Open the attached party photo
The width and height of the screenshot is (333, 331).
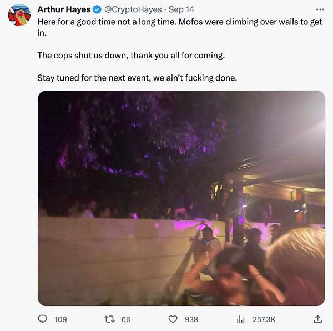coord(181,198)
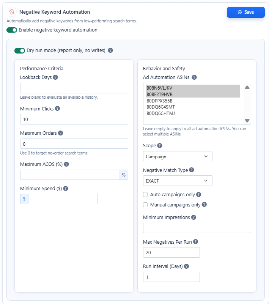Click help icon beside Dry run mode
269x304 pixels.
click(110, 50)
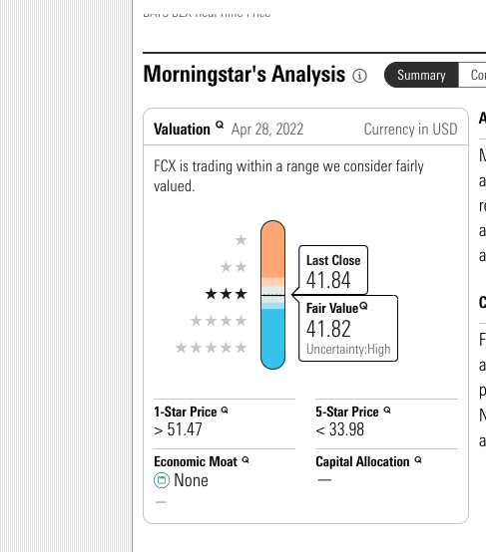486x552 pixels.
Task: Click the orange overvalued section of gauge
Action: pyautogui.click(x=272, y=250)
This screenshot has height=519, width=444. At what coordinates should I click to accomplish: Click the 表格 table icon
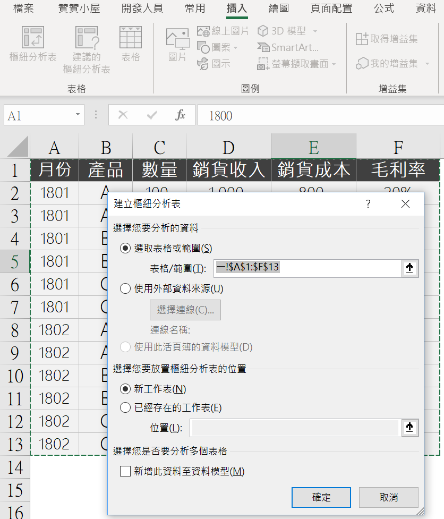click(x=131, y=38)
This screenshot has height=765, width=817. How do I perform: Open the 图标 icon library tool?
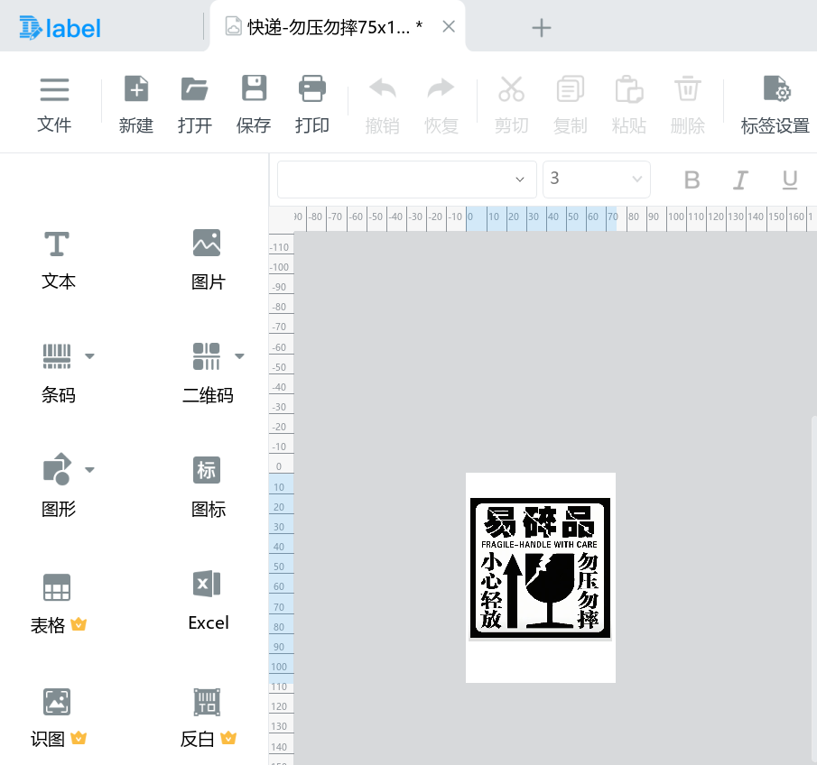(207, 486)
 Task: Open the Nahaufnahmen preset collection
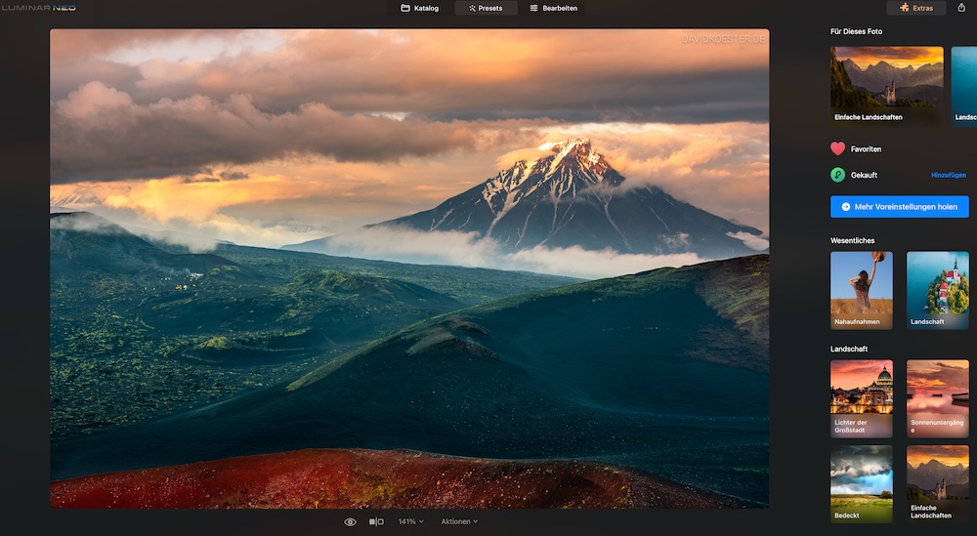point(861,290)
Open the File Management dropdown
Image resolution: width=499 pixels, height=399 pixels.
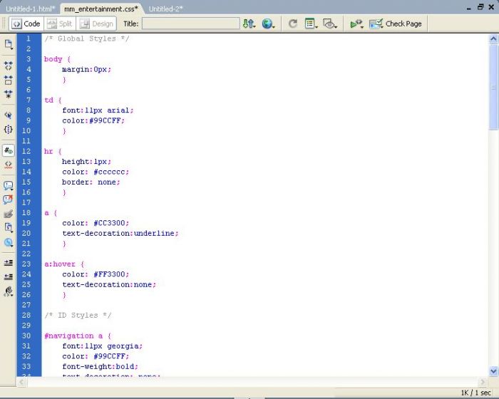[248, 24]
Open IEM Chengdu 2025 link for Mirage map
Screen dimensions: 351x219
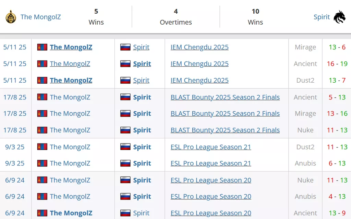199,47
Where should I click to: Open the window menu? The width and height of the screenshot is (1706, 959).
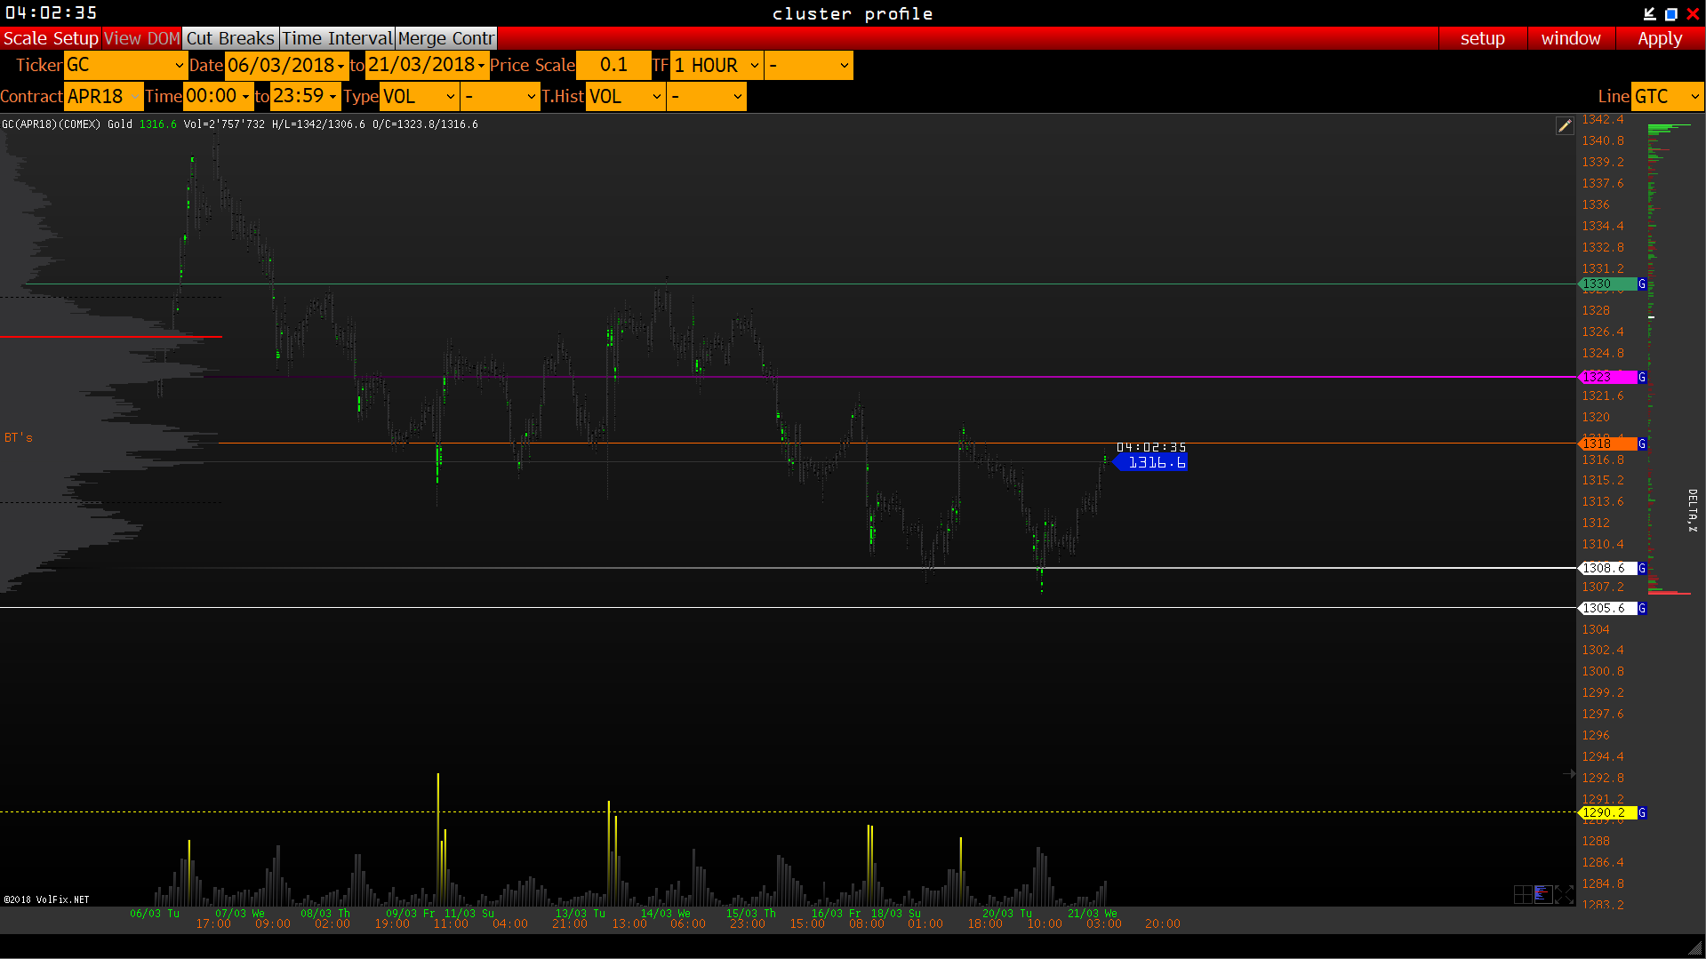[x=1570, y=38]
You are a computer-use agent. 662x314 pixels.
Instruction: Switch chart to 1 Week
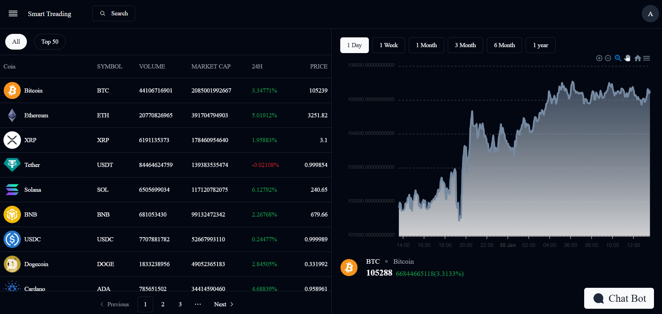coord(388,45)
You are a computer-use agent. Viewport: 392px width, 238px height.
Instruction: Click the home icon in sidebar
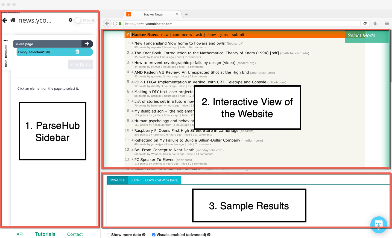13,20
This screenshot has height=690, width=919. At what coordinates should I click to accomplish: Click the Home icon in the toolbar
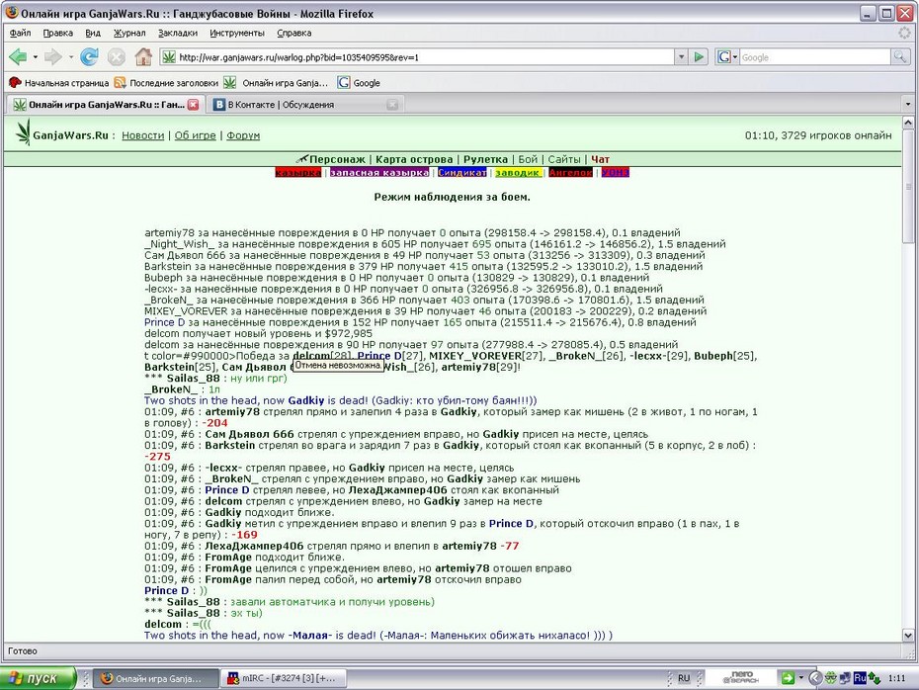[143, 57]
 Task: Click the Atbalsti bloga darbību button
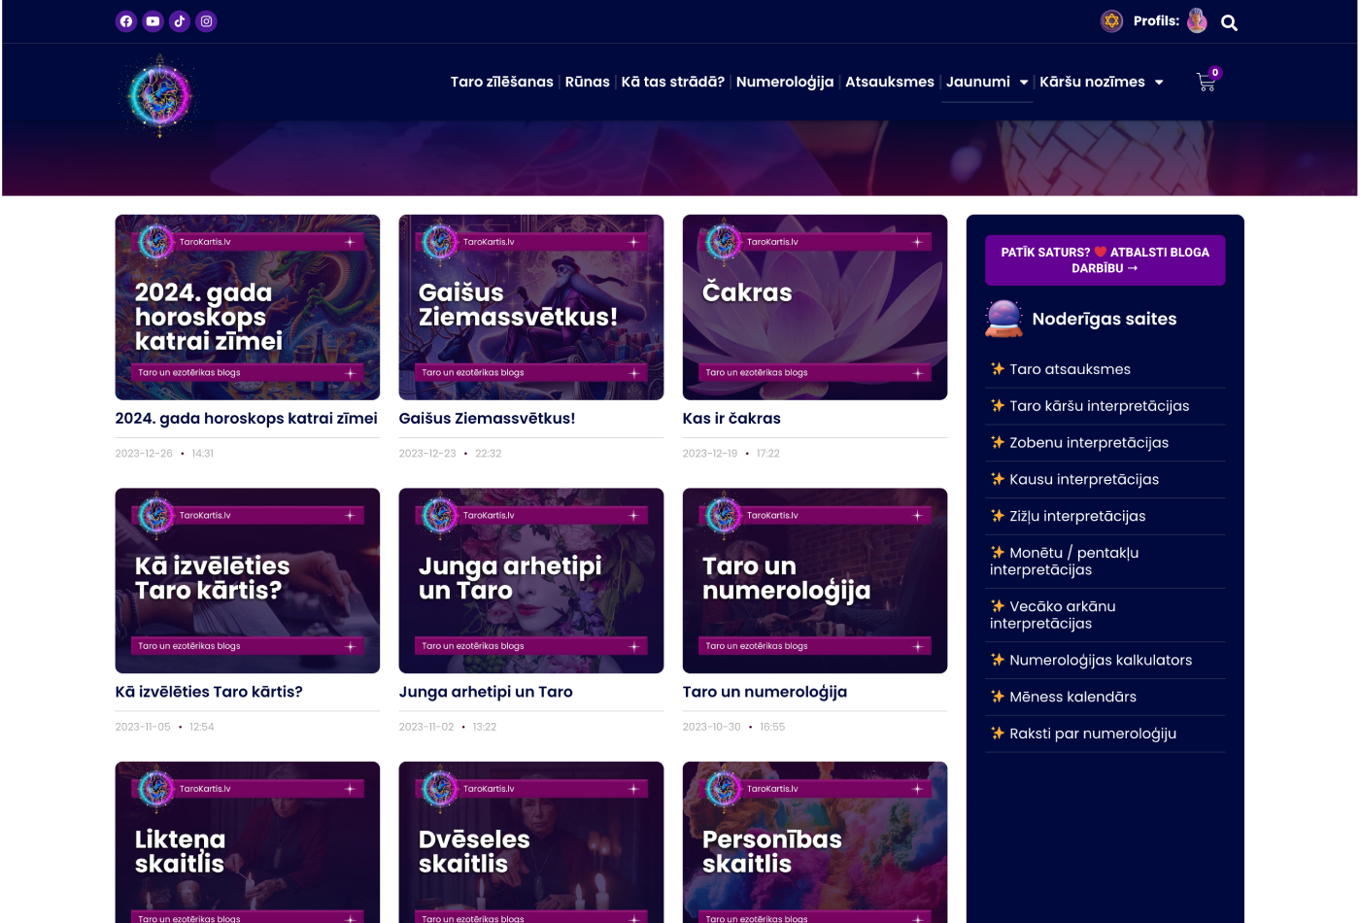pos(1105,260)
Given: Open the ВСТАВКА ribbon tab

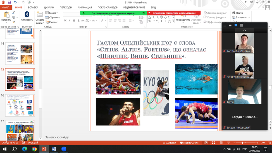Looking at the screenshot, I should click(x=33, y=8).
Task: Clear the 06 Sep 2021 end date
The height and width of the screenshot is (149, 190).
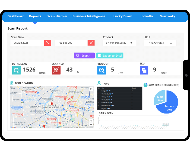Action: [x=91, y=43]

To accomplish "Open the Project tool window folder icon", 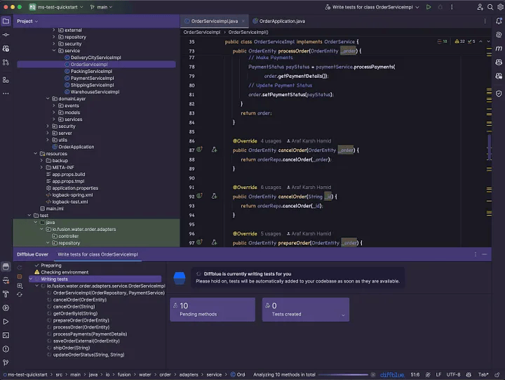I will click(6, 21).
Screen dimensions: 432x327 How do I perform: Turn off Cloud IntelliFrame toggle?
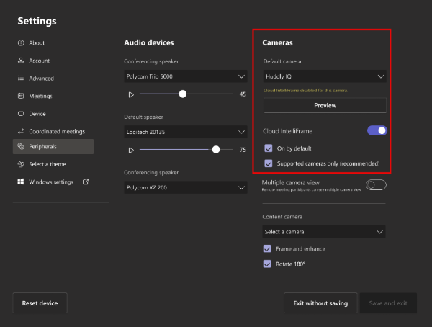point(377,130)
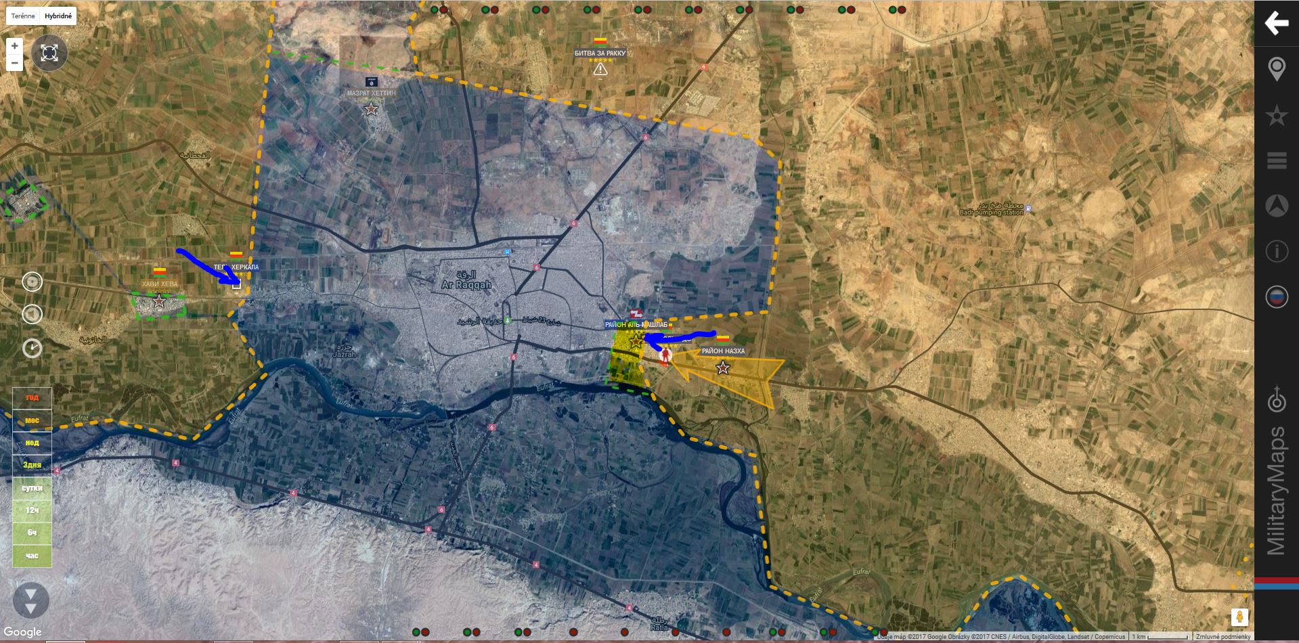Image resolution: width=1299 pixels, height=643 pixels.
Task: Choose the '12ч' time filter
Action: [32, 510]
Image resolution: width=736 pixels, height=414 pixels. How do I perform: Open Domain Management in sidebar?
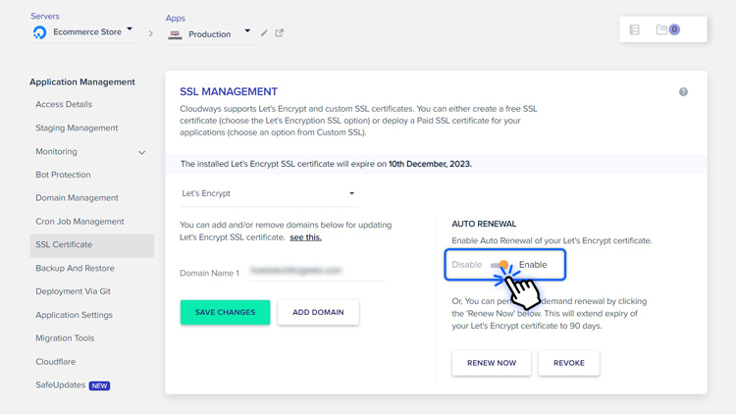pyautogui.click(x=77, y=198)
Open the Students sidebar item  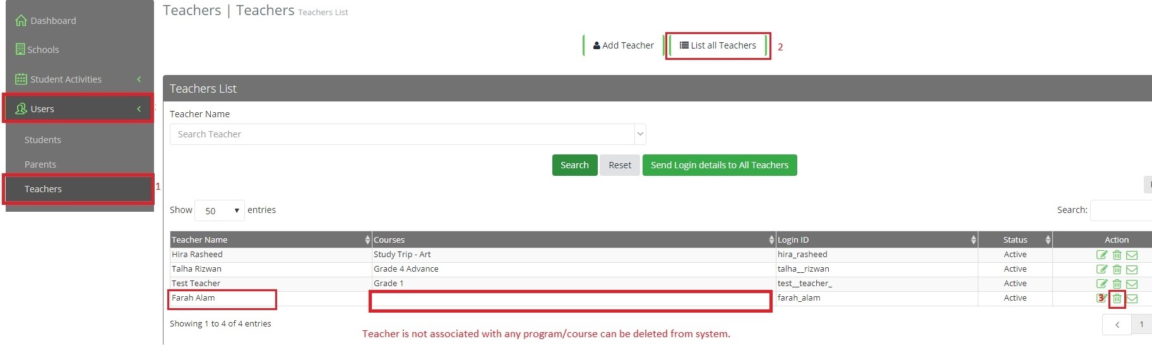pos(43,140)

========

- [TASK GOAL]: Show all lines from the records above where the word "agent" occurs.

- [RESULT OF THE EXERCISE]:
You are a computer-use agent. 662x314 pixels.
You are a computer-use agent. Viewport: 392px width, 238px height.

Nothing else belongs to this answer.